Dans les montagnes du Vayots Dzor, parmi des vallées silencieuses et des gorges tourmentées, s'étend l'antique Yeghegis – une ville où les pierres respirent encore le souffle des siècles. Aux XIIIe-XIVe siècles, elle fut la résidence de la famille princière des Orbelyan, dont la grandeur se ressent encore dans les églises anciennes et le cimetière familial. On y voit l'église de la Sainte Mère de Dieu, édifiée en 1703 sur les bases d'un sanctuaire plus ancien, l'église Saint-Karapet du XIIIe siècle et l'église cruciforme à coupole de Zorats, remarquable par l'harmonie de ses lignes et la force de son esprit.

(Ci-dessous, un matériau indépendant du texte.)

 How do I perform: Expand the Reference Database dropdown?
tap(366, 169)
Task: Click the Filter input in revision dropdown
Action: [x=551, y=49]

Mais Yeghegis conserve aussi une autre mémoire – celle de la communauté juive qui vécut aux côtés des Arméniens pendant plus d'un demi-siècle. Sur les dalles basaltiques de son ancien cimetière subsistent des inscriptions en hébreu et en araméen, comme des voix venues du fond des âges. On peut y lire des versets bibliques, découvrir des noms et des symboles autrefois chers à ceux qui partageaient cette terre.
Les croix chrétiennes et les écritures juives réunies dans un même lieu font de Yeghegis un monument rare de coexistence culturelle. On dirait que le vent qui traverse la gorge emporte avec lui les prières et les chants des deux communautés, gravés à jamais dans l'histoire de l'Arménie. Yeghegis n'est pas seulement un ensemble de ruines et de pierres tombales, mais une légende vivante où se rencontrent foi, culture et destin.